While the growing term ‘postliberalism’ is in part simply a function of entrepreneurial branding by illiberal intellectual actors in Anglo-American countries, the inferred commitments of the ‘postliberal’ label also illustrates an important distinction: illiberal elites living in consolidated liberal societies for many generations in the West have different points of reference, social structures, and cultural toolkits in comparison to illiberal elites in post-communist states, which is reflected in differing degrees of ideological esotericism, perceptions of conceptual overlaps, and at the level of pragmatic politics.
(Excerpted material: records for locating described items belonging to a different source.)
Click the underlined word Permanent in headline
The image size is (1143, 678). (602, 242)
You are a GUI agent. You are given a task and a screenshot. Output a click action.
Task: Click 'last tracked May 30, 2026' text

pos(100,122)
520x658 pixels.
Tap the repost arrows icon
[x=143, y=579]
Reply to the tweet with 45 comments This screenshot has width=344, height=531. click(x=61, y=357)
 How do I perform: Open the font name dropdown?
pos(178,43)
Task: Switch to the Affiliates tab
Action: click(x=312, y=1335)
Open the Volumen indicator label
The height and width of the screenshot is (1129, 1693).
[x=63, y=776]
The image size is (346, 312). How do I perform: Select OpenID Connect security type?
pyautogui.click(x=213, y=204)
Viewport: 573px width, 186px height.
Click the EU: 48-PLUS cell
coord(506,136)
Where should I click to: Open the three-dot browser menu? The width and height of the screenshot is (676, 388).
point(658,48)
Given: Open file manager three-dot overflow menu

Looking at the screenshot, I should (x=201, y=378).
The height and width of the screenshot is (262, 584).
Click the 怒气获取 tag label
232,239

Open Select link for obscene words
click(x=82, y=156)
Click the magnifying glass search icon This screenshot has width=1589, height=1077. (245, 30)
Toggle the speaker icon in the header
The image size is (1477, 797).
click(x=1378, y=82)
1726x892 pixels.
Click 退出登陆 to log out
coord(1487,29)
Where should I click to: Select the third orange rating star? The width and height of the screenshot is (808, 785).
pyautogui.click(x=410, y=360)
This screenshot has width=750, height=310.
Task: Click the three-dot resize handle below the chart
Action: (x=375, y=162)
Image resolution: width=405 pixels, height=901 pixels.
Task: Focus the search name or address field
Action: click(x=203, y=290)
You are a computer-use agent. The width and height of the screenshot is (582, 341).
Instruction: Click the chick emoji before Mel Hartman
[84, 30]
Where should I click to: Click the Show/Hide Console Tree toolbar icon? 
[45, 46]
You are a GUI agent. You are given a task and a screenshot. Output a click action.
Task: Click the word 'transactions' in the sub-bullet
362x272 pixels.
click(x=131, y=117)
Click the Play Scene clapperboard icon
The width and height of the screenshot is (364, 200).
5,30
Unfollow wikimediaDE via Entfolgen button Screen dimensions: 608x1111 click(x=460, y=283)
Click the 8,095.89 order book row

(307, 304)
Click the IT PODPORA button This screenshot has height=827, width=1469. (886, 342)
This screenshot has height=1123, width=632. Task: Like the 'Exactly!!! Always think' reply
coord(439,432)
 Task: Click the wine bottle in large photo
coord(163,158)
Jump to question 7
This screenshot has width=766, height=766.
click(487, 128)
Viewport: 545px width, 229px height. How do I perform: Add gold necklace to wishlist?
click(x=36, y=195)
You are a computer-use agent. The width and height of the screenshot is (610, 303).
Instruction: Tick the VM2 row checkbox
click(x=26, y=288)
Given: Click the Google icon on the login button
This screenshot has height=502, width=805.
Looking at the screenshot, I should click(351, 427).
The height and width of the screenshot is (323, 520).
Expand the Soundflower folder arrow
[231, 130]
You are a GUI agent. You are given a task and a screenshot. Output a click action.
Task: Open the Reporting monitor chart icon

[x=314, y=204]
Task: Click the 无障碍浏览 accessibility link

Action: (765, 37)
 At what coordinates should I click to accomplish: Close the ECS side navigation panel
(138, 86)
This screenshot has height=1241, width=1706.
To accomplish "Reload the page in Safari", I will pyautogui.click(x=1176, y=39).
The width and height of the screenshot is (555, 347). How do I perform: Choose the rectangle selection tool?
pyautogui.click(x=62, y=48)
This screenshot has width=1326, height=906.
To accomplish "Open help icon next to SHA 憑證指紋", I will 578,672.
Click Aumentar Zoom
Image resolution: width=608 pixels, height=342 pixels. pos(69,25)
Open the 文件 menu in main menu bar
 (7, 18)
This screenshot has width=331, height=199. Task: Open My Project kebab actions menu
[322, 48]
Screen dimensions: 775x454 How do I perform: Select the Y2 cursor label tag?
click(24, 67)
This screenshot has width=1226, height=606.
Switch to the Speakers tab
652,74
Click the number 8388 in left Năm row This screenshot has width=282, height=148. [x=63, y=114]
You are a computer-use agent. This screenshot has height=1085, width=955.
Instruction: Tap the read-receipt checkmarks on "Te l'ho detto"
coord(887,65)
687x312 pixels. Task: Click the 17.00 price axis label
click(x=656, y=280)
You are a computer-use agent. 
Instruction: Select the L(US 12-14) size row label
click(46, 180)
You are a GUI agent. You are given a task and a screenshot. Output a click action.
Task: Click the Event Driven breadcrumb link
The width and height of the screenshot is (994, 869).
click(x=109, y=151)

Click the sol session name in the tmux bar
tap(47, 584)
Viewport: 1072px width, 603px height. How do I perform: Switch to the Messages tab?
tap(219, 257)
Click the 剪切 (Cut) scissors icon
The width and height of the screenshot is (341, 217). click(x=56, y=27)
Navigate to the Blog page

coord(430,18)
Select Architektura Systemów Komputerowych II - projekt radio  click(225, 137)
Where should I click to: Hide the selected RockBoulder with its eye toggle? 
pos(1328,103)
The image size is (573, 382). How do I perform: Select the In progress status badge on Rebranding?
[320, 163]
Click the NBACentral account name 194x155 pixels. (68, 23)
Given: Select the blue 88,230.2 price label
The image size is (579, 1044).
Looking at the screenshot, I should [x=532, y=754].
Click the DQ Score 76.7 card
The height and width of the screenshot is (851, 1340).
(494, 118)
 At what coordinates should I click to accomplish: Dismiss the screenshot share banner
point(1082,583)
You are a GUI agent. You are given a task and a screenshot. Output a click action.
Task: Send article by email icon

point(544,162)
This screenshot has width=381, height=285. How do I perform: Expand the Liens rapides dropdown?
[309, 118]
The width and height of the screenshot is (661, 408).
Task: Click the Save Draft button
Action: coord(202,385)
Illiberalism in Eastern Europe is politically substantive, institutionally pragmatic, and action-oriented while postliberalism (and its other labels) is still largely critique-generating, institutionally marginal, and discourse-oriented. It remains to be seen what will be taken substantively from both respective political and ideological projects over time, and to what degree friendly ‘meetings-of-the minds’ turn into more isomorphic or diffusion-oriented relationships.
Author’s Note: this analytic essay is derived from a longer working paper, “‘Illiberalism’ in the East But ‘Postliberalism’ in the West? Contrasting Elite Ideological Dissent from Eastern Europe to North America,” presented at the 2023 annual meeting of the Southern Political Science Association.
Dr. Julian G. Waller is an Associate Research Analyst at the Center for Naval Analyses, a Professorial Lecturer in Political Science at George Washington University, and a Visiting Scholar at the Institute for European, Russian and Eurasian Studies. All views are his own and do not represent his employers or affiliated organizations.